=== Begin Enclosure ===

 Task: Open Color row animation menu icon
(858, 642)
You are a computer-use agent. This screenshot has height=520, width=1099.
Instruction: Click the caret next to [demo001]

=== End Enclosure ===
=== Begin Enclosure ===

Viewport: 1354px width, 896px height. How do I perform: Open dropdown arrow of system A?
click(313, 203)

=== End Enclosure ===
=== Begin Enclosure ===

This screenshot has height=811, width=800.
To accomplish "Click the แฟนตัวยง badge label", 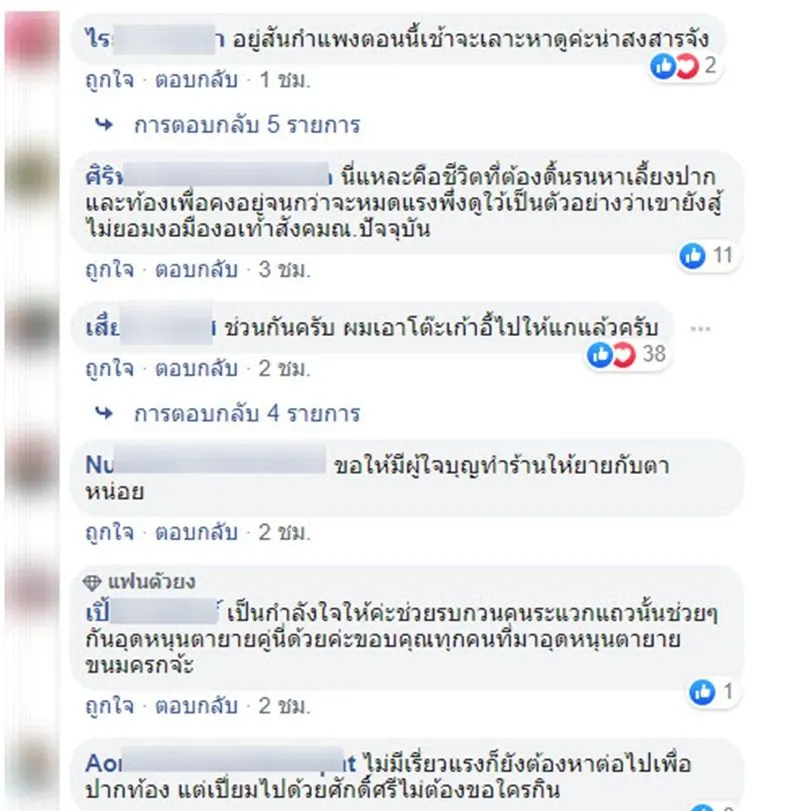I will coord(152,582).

=== End Enclosure ===

All lines in the records with the string "This" should be copied out.

* [Response area]
You are a computer-use agent. This screenshot has height=520, width=1099.
This screenshot has height=811, width=800.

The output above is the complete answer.